### The problem
The result should be an exact copy of only the lines from the one holding "Instruction: Expand the" through the last line of the data below, please, without pictures.

### Material provided
◆ ◆ ◆ ◆

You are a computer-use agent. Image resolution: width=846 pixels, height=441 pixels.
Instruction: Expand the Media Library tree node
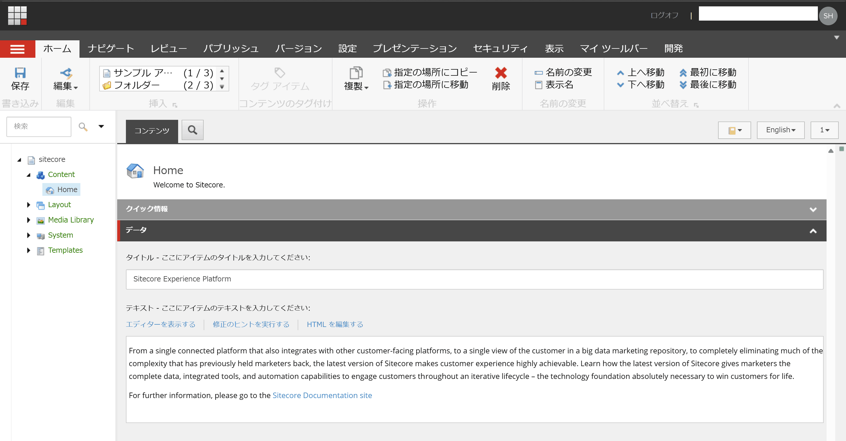29,220
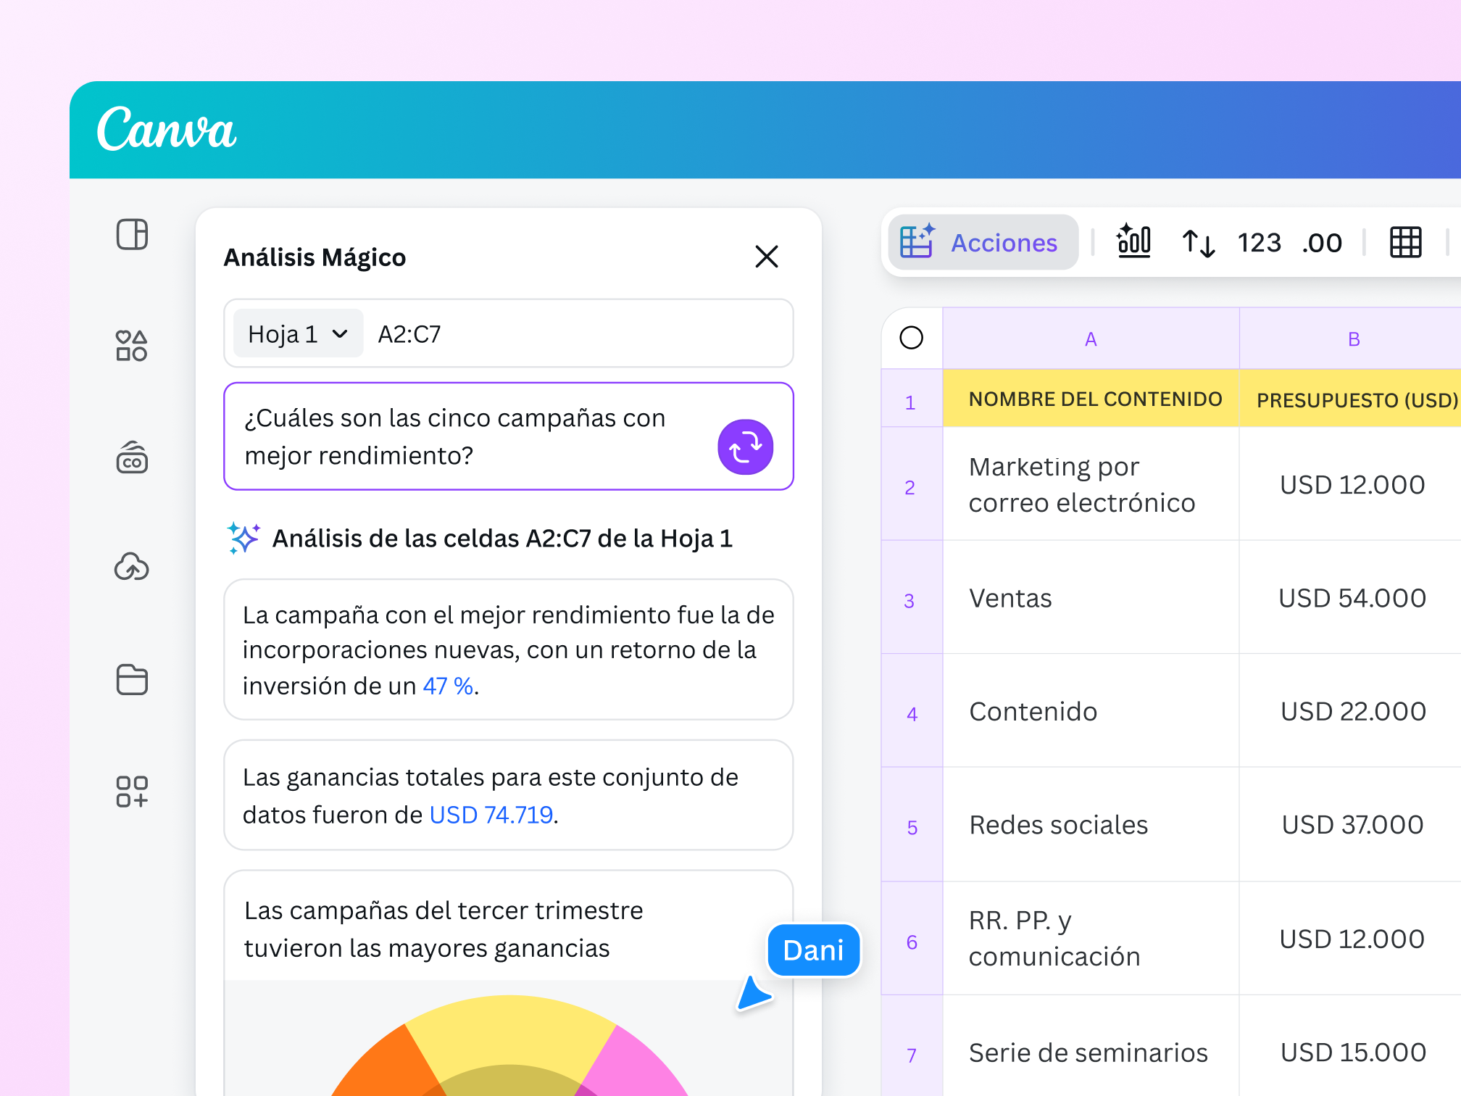Open the Acciones menu

[x=983, y=243]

◆ ◆ ◆ ◆

### Solved exercise
Instruction: Expand the Media Library tree node
29,220
Open the Acciones menu

[x=983, y=243]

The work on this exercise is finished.